# Copyright (c) 2013-2020, SIB - Swiss Institute of Bioinformatics and
#                          Biozentrum - University of Basel
# 
# Licensed under the Apache License, Version 2.0 (the "License");
# you may not use this file except in compliance with the License.
# You may obtain a copy of the License at
# 
#   http://www.apache.org/licenses/LICENSE-2.0
# 
# Unless required by applicable law or agreed to in writing, software
# distributed under the License is distributed on an "AS IS" BASIS,
# WITHOUT WARRANTIES OR CONDITIONS OF ANY KIND, either express or implied.
# See the License for the specific language governing permissions and
# limitations under the License.


We provide several scripts to obtain a StructureDB. 
More information regarding the different steps you'll find in the comments
in the corresponding scripts.

Steps to obtain a structural database:

1. Get the structure/profile data: preferably you want a non redundant set of
   structures to generate a StructureDB. We suggest to cull a list of pdb entries
   from PISCES: http://dunbrack.fccc.edu/PISCES.php
   The get_data_from_smtl.py script directly reads in such a file and produces
   the input for the second step in StructureDB generation. 
   BUT: THE CHAIN NAMING WILL BE THE ONE AS IN THE SMTL, IT DOESN'T RELATE
   ANYMORE TO THE PDB NAMING!

2. Build an initial database: use build_structure_db.py with input generated
   in step one.

IF YOU NEVER EVER REQUIRE A STRUCTURE PROFILE, YOU'RE ALREADY DONE!
BUT BE AWARE, THE ACCORDING FREQUENCIES IN THE DATABASE WILL BE SET TO 0.0!

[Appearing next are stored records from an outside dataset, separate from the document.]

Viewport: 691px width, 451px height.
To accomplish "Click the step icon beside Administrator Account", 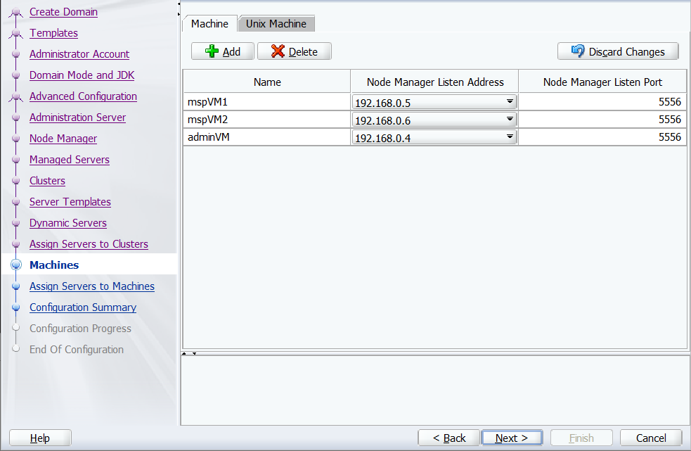I will [x=15, y=54].
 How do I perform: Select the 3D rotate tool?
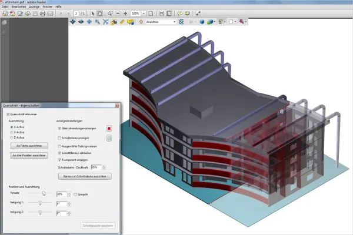point(72,22)
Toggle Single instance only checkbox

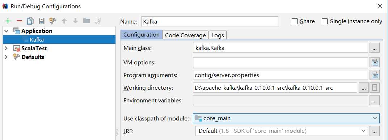(x=325, y=21)
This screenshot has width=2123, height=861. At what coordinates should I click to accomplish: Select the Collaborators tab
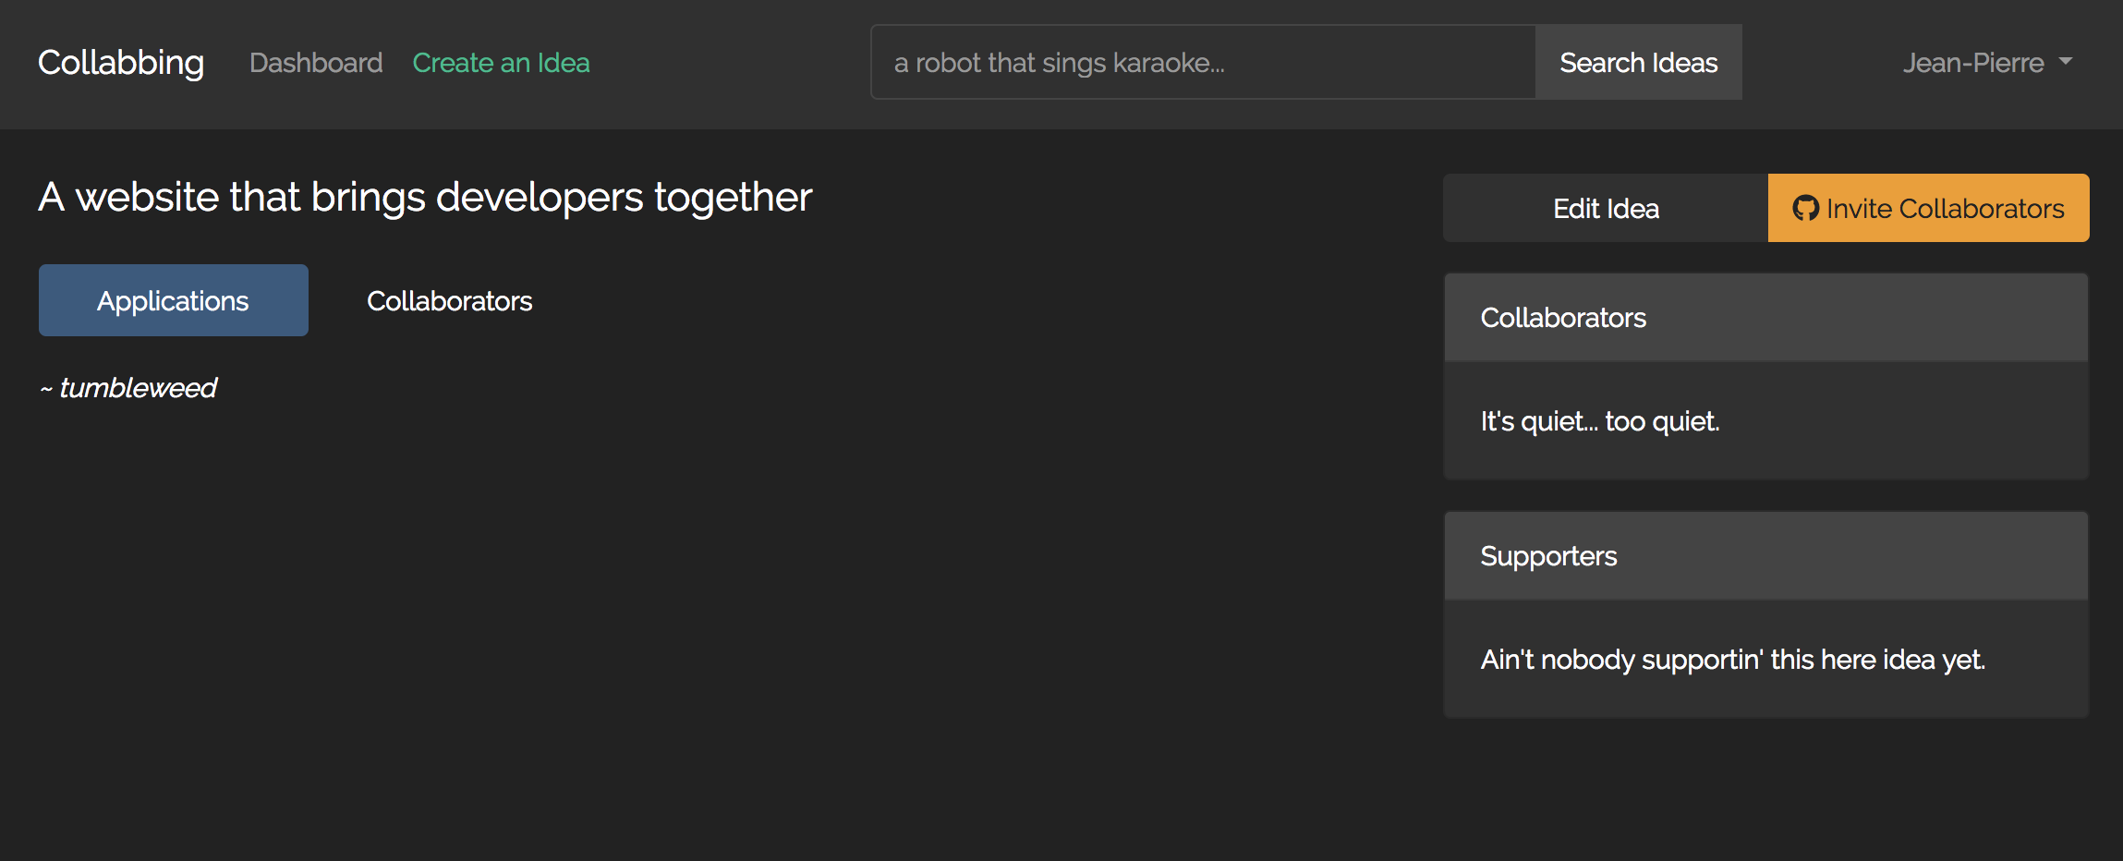click(449, 300)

3. Calculate structure profiles: use create_structure_profiles.py.
   The script calculates the structure profiles for a subset of the
   sequences in the desired StructureDB and is intended for parallelization
   
4. Parallelize step 3: use prepare_slurm_submission_structure_profiles.py
   This script generates a submission script and a batch command file 
   that you can submit with sbatch structure_profile_generation_array.sh.
   This is intended to be used with the SLURM submission system.
   IMPORTANT: there are many paths to adapt on top of
              prepare_slurm_submission_structure_profiles.py

5. Assign the structure profiles generated in step 3 and 4 to the 
   initial database generated in step 2: 
   use assign_structure_profiles.py to perform this task


To qualitatively reproduce the default StructuralDB in ProMod3, you first 
perform step 1 and 2 with a non redundant set of protein structures as 
defined by PISCES with around 20000 chains (e.g. seq id threshold: 60, 
resolution threshold: 2.5). 
Repeat step 1 and 2 with a smaller PISCES list (5000-6000 entries, 
e.g. seq id threshold: 20 , resolution threshold: 2.0). 
The first database serves as default StructureDB and the second db as 
the source db for the structural profiles generated in steps 3-5.